EXERCISE OBJECTIVE –
Word for word, copy every line of the data.

Saved entries:

Start of Block

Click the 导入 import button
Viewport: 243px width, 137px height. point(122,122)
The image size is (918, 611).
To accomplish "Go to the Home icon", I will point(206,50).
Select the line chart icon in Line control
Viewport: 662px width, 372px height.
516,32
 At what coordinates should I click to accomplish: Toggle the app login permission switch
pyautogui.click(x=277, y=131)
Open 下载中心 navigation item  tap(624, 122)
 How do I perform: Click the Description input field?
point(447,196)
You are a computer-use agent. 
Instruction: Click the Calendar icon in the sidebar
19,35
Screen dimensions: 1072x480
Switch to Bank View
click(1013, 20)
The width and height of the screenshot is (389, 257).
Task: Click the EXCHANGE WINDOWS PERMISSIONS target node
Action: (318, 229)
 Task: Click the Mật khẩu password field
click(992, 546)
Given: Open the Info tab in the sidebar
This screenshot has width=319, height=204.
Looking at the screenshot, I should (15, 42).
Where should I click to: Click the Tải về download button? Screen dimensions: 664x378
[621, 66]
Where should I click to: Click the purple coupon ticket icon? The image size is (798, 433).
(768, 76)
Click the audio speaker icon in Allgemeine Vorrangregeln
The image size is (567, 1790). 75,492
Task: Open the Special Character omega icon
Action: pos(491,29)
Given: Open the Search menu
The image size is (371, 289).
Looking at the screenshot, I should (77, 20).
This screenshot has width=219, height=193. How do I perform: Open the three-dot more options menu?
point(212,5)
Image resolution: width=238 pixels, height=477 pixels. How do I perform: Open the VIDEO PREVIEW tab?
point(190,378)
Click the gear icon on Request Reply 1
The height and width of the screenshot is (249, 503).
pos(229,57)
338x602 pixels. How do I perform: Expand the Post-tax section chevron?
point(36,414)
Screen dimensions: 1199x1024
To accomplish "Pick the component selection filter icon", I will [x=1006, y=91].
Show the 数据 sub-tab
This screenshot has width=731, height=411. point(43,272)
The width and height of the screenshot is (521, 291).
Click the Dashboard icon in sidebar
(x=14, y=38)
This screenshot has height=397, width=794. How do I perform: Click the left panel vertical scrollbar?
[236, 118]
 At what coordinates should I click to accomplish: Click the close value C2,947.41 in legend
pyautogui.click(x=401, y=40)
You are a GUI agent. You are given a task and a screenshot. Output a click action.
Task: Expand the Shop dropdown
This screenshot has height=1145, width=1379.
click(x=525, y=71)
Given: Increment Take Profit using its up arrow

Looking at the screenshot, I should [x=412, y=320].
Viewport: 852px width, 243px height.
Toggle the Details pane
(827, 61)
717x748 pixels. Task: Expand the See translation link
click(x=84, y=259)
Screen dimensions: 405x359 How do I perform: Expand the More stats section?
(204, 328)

End of Block

EXERCISE OUTPUT –
Click the 导入 import button
Viewport: 243px width, 137px height. point(122,122)
The image size is (918, 611).
To accomplish "Go to the Home icon", I will point(206,50).
Select the line chart icon in Line control
Viewport: 662px width, 372px height.
516,32
 At what coordinates should I click to accomplish: Toggle the app login permission switch
pyautogui.click(x=277, y=131)
Open 下载中心 navigation item  tap(624, 122)
 How do I perform: Click the Description input field?
point(447,196)
You are a computer-use agent. 
Instruction: Click the Calendar icon in the sidebar
19,35
Screen dimensions: 1072x480
Switch to Bank View
click(1013, 20)
The width and height of the screenshot is (389, 257).
Task: Click the EXCHANGE WINDOWS PERMISSIONS target node
Action: (318, 229)
 Task: Click the Mật khẩu password field
click(992, 546)
Given: Open the Info tab in the sidebar
This screenshot has width=319, height=204.
Looking at the screenshot, I should (15, 42).
Where should I click to: Click the Tải về download button? Screen dimensions: 664x378
[621, 66]
Where should I click to: Click the purple coupon ticket icon? The image size is (798, 433).
(768, 76)
Click the audio speaker icon in Allgemeine Vorrangregeln
The image size is (567, 1790). 75,492
Task: Open the Special Character omega icon
Action: pos(491,29)
Given: Open the Search menu
The image size is (371, 289).
Looking at the screenshot, I should (77, 20).
This screenshot has width=219, height=193. How do I perform: Open the three-dot more options menu?
point(212,5)
Image resolution: width=238 pixels, height=477 pixels. How do I perform: Open the VIDEO PREVIEW tab?
point(190,378)
Click the gear icon on Request Reply 1
The height and width of the screenshot is (249, 503).
pos(229,57)
338x602 pixels. How do I perform: Expand the Post-tax section chevron?
point(36,414)
Screen dimensions: 1199x1024
To accomplish "Pick the component selection filter icon", I will [x=1006, y=91].
Show the 数据 sub-tab
This screenshot has width=731, height=411. point(43,272)
The width and height of the screenshot is (521, 291).
Click the Dashboard icon in sidebar
(x=14, y=38)
This screenshot has height=397, width=794. How do I perform: Click the left panel vertical scrollbar?
[236, 118]
 At what coordinates should I click to accomplish: Click the close value C2,947.41 in legend
pyautogui.click(x=401, y=40)
You are a GUI agent. You are given a task and a screenshot. Output a click action.
Task: Expand the Shop dropdown
This screenshot has height=1145, width=1379.
click(x=525, y=71)
Given: Increment Take Profit using its up arrow

Looking at the screenshot, I should [x=412, y=320].
Viewport: 852px width, 243px height.
Toggle the Details pane
(827, 61)
717x748 pixels. Task: Expand the See translation link
click(x=84, y=259)
Screen dimensions: 405x359 How do I perform: Expand the More stats section?
(204, 328)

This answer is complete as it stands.